┌─ Data to use
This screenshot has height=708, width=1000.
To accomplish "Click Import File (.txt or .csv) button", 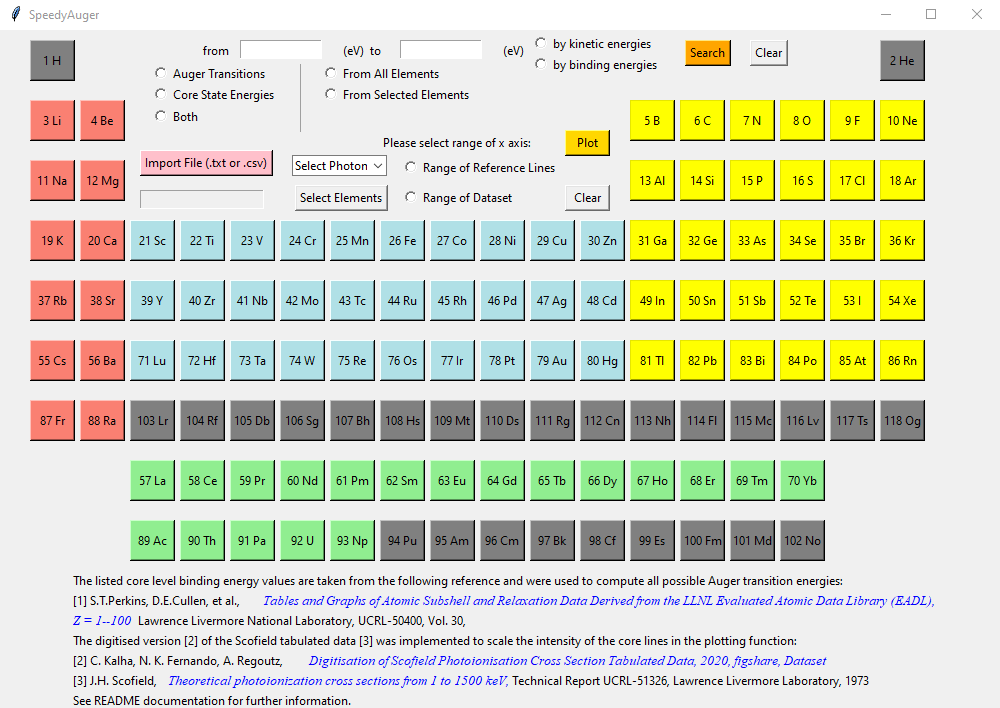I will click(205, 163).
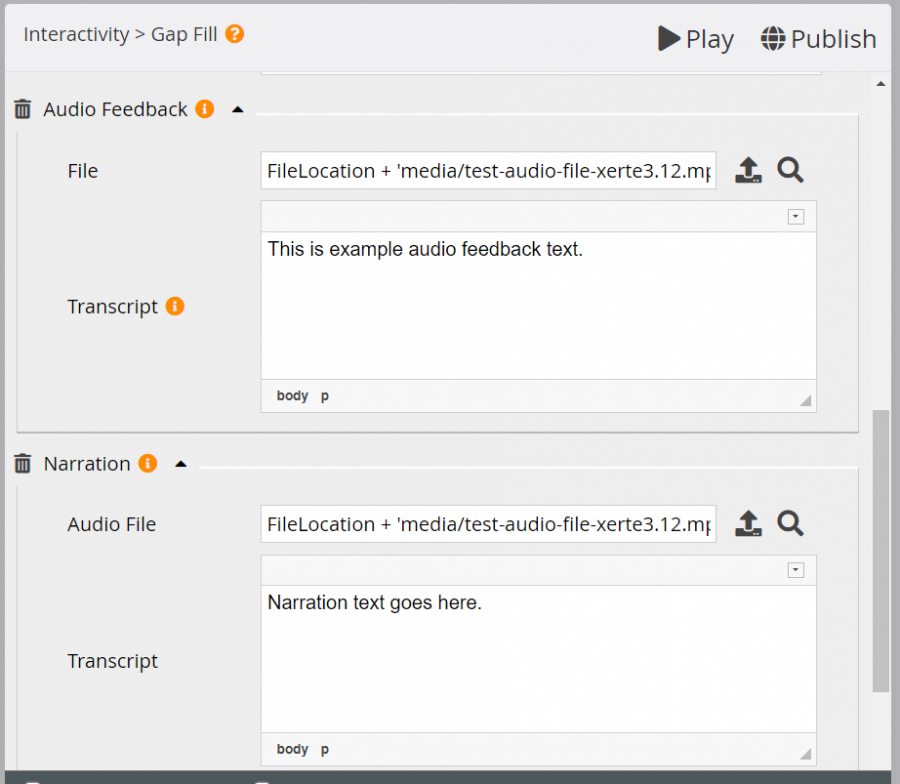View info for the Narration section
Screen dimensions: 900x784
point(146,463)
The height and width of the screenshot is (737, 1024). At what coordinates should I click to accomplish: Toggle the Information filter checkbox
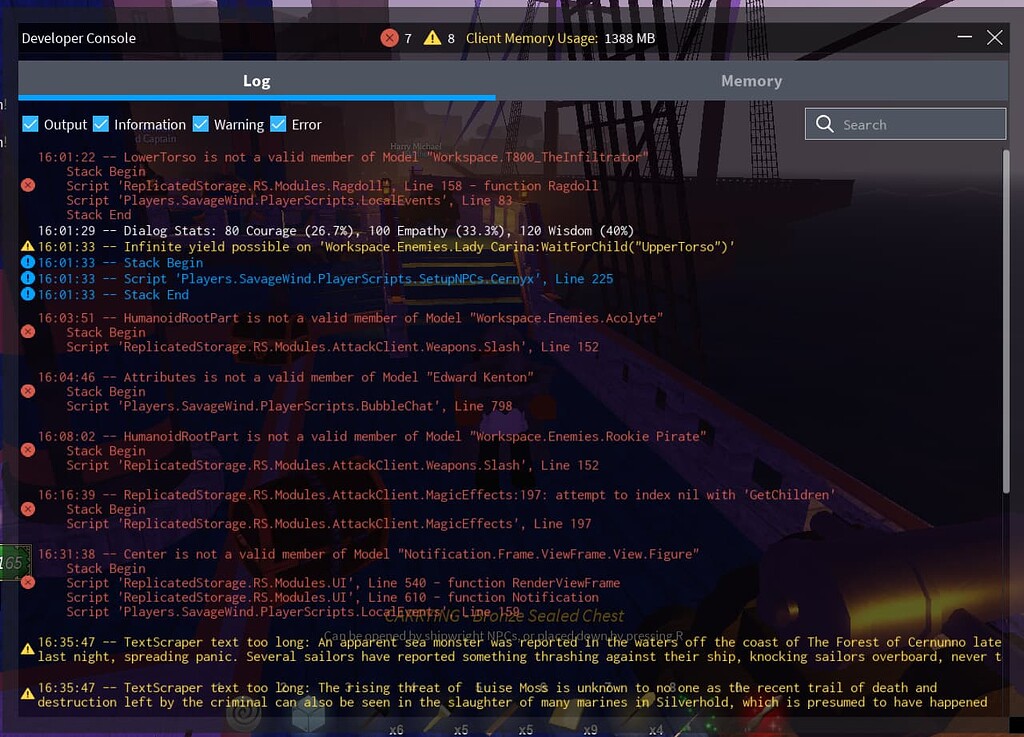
└─
The task: Whenever a line in the listing above includes the word "screenshot", return that line.

Response for this exercise:
This screenshot has height=708, width=1000.
The height and width of the screenshot is (737, 1024). At what coordinates should I click to accomplish: Toggle the Information filter checkbox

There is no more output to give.